Scottish writer and dramatist (1947–2005)

Bill Findlay (11 June 1947 – 15 May 2005) was a Scottish writer, dramatist and theatre academic. As a translator, editor, critic and advocate, he made an important contribution to Scottish theatre. He worked as a lecturer in the School of Drama at Edinburgh's Queen Margaret University and was a founder editor and regular contributor to the Scottish and international literature, arts and affairs magazine, Cencrastus.

Born in Culross in Fife, Findlay attended Dunfermline High School and left home in 1965 to work as a civil servant in London. He returned to Scotland in 1970 to attend Newbattle Abbey College, spending two years there before going on to Stirling University, where he graduated with a first class honours degree in English in 1976. His career in writing began when he won the McCash prize for poetry.

For the first issue of Cencrastus, in 1979, Findlay interviewed Margaret Atwood on the relationship of Canadian writers and writing to the 'Imperial Cultures' of America and Britain.

==Drama==

Theatre programme for the 2012 production of The Guid Sisters

In 1980, Findlay and Martin Bowman translated Michel Tremblay's Les Belles Sœurs into contemporary Scots as The Guid Sisters. Michael Boyd produced their adaptation for Glasgow's Tron Theatre in 1989 and it went on to play in Toronto in 1990 and at the Centaur Theatre in Montreal in 1992 as part of the British contribution to the city's 350th anniversary celebrations. It was revived by the National Theatre of Scotland and the Royal Lyceum Theatre, Edinburgh, in 2012. In his review of the play, Andrew Latimer wrote "When Martin Bowman and Bill Findlay first translated Tremblay's text into fierce Glasgow-Scots, with all the care and political attentiveness required to succeed, something vibrant, globally resonant and deeply sociological was unlocked. While still situated in the realm of francophone Canada, the language couldn't be closer to our own doorstep."

In the years following the première of The Guid Sisters, Bowman and Findlay translated seven other Tremblay plays into Scots: Hosanna, The Real Wurld? (Tron, 1991); The House Among the Stars (Traverse Theatre and Perth Theatre, 1992); Forever Yours, Marie-Lou (LadderMan Productions for the Tron, 1994); Albertine in Five Times (Clyde Unity, 1998); Solemn Mass for a Full Moon in Summer (Traverse Theatre and the Barbican, 2000); and If Only... (Royal Lyceum Theatre, 2003). The Tron Theatre took The Real Wurld? to the Stony Brook International Theatre Festival on Long Island, New York in 1991. John Corbett has described this body of work as making an 'honorable addition' to a long tradition of translating literature in a variety of languages into Scots. Jennifer Harvie has explored the cultural and political ramifications of the intercultural exchange represented by the translation of Tremblay's work in joual into Scots.

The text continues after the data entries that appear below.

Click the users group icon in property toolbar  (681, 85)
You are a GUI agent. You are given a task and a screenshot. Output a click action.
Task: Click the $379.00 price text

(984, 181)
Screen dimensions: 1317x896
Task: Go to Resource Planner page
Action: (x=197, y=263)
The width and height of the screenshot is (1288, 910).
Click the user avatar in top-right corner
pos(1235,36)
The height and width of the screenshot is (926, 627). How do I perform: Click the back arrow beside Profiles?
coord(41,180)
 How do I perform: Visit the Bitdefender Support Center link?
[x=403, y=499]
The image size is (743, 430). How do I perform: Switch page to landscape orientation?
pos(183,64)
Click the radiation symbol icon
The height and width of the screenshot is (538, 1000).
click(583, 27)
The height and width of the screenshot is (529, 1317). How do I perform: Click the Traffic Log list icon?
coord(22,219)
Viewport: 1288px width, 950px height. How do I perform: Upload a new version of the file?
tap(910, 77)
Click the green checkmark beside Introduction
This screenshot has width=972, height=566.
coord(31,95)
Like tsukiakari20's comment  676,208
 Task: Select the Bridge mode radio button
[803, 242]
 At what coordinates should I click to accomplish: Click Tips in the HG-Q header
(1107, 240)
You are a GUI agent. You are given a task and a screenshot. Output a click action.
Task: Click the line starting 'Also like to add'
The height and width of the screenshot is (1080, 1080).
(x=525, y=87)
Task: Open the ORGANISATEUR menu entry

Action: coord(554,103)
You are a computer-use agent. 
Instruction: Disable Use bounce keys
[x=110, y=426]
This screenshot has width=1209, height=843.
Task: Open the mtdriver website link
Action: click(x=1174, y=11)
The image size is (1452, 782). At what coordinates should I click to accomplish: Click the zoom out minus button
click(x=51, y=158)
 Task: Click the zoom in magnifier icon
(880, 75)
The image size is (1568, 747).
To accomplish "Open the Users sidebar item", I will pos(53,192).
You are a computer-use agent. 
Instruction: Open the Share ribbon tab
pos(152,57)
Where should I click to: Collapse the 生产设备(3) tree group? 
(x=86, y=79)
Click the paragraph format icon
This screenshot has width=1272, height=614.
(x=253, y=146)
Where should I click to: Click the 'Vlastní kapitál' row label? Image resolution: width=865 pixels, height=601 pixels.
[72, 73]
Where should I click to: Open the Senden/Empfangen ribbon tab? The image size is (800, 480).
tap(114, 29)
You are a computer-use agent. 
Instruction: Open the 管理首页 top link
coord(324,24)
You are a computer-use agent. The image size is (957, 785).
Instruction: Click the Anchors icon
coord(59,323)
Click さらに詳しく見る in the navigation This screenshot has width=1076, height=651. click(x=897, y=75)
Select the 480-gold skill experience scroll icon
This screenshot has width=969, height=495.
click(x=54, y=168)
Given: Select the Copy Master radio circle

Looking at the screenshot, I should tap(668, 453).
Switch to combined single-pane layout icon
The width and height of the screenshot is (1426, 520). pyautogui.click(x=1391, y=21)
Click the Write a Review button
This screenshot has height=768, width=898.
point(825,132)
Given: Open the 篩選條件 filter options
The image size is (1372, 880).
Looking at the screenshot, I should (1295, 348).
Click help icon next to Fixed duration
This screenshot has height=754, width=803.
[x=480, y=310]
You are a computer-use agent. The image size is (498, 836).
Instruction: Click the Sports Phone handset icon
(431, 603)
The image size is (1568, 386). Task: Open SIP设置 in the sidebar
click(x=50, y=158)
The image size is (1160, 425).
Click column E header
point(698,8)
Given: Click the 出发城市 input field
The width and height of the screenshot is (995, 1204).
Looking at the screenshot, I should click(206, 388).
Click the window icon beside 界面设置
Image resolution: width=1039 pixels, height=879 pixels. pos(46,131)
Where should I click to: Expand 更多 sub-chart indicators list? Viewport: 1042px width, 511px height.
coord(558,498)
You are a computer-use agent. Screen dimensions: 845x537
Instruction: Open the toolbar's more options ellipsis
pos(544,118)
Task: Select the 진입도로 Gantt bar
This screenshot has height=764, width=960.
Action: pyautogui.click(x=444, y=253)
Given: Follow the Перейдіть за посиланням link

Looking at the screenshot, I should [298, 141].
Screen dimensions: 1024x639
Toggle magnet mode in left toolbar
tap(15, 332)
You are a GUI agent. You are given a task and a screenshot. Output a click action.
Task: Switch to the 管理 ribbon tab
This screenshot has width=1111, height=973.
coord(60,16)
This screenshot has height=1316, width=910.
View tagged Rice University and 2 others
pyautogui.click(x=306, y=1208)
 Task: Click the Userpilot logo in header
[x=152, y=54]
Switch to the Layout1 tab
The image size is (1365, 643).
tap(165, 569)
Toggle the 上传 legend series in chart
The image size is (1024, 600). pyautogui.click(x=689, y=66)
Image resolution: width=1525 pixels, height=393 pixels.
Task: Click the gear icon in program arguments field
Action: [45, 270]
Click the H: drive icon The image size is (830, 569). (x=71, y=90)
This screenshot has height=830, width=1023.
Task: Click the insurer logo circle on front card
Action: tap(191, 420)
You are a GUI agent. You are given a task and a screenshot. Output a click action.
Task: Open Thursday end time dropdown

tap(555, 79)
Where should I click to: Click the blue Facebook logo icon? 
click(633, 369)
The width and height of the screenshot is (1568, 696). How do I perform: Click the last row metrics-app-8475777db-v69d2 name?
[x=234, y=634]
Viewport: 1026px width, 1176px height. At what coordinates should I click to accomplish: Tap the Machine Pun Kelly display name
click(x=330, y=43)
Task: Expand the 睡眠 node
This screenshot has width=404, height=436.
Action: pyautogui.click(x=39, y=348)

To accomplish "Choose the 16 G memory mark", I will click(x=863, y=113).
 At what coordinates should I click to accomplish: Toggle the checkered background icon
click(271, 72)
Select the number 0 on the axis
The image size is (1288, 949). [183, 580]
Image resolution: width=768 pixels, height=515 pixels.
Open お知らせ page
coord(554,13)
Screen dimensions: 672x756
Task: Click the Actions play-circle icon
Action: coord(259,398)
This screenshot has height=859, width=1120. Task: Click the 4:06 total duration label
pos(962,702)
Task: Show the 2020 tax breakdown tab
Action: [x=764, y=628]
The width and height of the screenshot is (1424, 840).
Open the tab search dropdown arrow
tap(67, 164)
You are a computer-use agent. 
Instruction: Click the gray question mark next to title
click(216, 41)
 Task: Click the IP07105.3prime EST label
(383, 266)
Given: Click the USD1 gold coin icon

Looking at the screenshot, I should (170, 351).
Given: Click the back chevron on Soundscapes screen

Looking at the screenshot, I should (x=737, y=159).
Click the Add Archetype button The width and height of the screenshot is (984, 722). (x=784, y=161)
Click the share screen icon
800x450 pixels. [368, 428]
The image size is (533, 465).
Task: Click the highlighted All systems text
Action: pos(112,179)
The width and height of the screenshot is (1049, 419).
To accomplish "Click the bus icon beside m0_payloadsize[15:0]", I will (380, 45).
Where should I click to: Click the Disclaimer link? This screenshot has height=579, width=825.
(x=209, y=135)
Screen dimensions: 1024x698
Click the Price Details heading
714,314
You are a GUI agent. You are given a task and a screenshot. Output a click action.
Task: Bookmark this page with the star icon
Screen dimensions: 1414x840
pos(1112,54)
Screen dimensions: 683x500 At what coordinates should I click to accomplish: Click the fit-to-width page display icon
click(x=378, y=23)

Findlay and Bowman translated other works by Quebecois playwrights including Jeanne-Mance Delisle's The Reel of the Hanged Man (Stellar Quines, 2000). In November 2005, Michel-Marc Bouchard's The Skelfs was given a rehearsed reading at the Traverse Theatre as a memorial tribute to Findlay. On his own, Findlay undertook a number of Scots translations and adaptations, including Gerhart Hauptmann's The Weavers (Dundee Rep, 1997), Pavel Kohout's Fire in the Basement (Communicado, 1998), Teresa Lubkiewicz's Werewolves (Theatre Archipelago, 1999) and Raymond Cousse's Bairn's Brothers (Mull Little Theatre, 2000),.

Findlay was awarded a PhD in 2000 and held a readership in the School of Drama and Creative Industries at Queen Margaret University College, Edinburgh. He edited and contributed the first chapter to A History of Scottish Theatre (1998). He also edited Scots Plays of the Seventies (2001), Frae Ither Tongues: Essays on Modern Translations into Scots (2004), and (with John Corbett) Serving Twa Maisters: An Anthology of Scots Translations of Classic Plays (2005).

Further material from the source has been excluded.